Ingredients
- 1 1/2 cups uncooked orzo pasta
- 1 teaspoon salt
- 1 red bell pepper (finely chopped)
- 1 orange bell pepper (finely chopped)
- 1 english cucumber (finely chopped)
- 1 small red onion (finely chopped)
- 1 cup corn (fresh or frozen)
- 1/3 cup fresh basil (chopped)
- 1/4 cup fresh parsley (chopped)
- 1/4 cup olive oil
- 3 tablespoons red apple vinegar
- 2 tablespoons lemon juice (half a lemon)
- 2 tablespoons Dijon mustard
- 2 cloves garlic (minced)
- 1 teaspoon dried oregano
- 1 teaspoon kosher salt
- 1/2 teaspoon ground black pepper
- 2 tablespoons fresh parsley, finely chopped
Instructions
- Cook 1 ½ cups of uncooked orzo pasta in salted boiling water according to package directions until al dente. Drain and rinse with cold water.
- In a bowl, whisk together ¼ cup olive oil, 3 tablespoons red apple vinegar, 2 tablespoons lemon juice, 2 tablespoons Dijon mustard, 2 minced garlic cloves, 1 teaspoon dried oregano, 1 teaspoon kosher salt, and ½ teaspoon ground black pepper.
- In a large mixing bowl, combine the cooked orzo with finely chopped peppers, cucumber, red onion, corn, basil, and parsley.

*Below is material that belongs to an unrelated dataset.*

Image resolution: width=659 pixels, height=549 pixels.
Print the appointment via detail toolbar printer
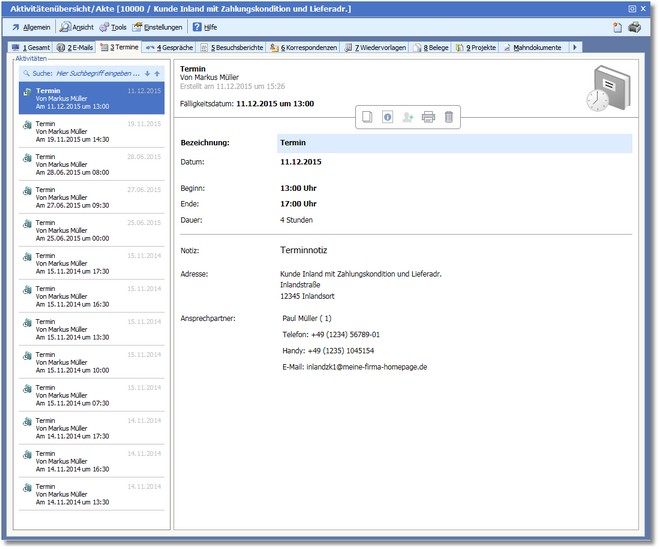(x=428, y=117)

Drizzle with the dressing and mix well.
- Serve immediately or marinate in the fridge for a few hours for enhanced flavors.
- Prep Time: 10 minutes
- Cook Time: 10 minutes
- Category: Salad
- Method: Boiling
- Cuisine: Mediterranean
Nutrition
- Serving Size: 1 cup (240g)
- Calories: 290
- Sugar: 3g
- Sodium: 430mg
- Fat: 14g
- Saturated Fat: 2g
- Unsaturated Fat: 10g
- Trans Fat: 0g
- Carbohydrates: 36g
- Fiber: 4g
- Protein: 7g
- Cholesterol: 0mg
Keywords: Use fresh veggies for better taste and texture. Allowing the salad to marinate enhances its flavor. Feel free to customize by adding proteins like grilled chicken or chickpeas.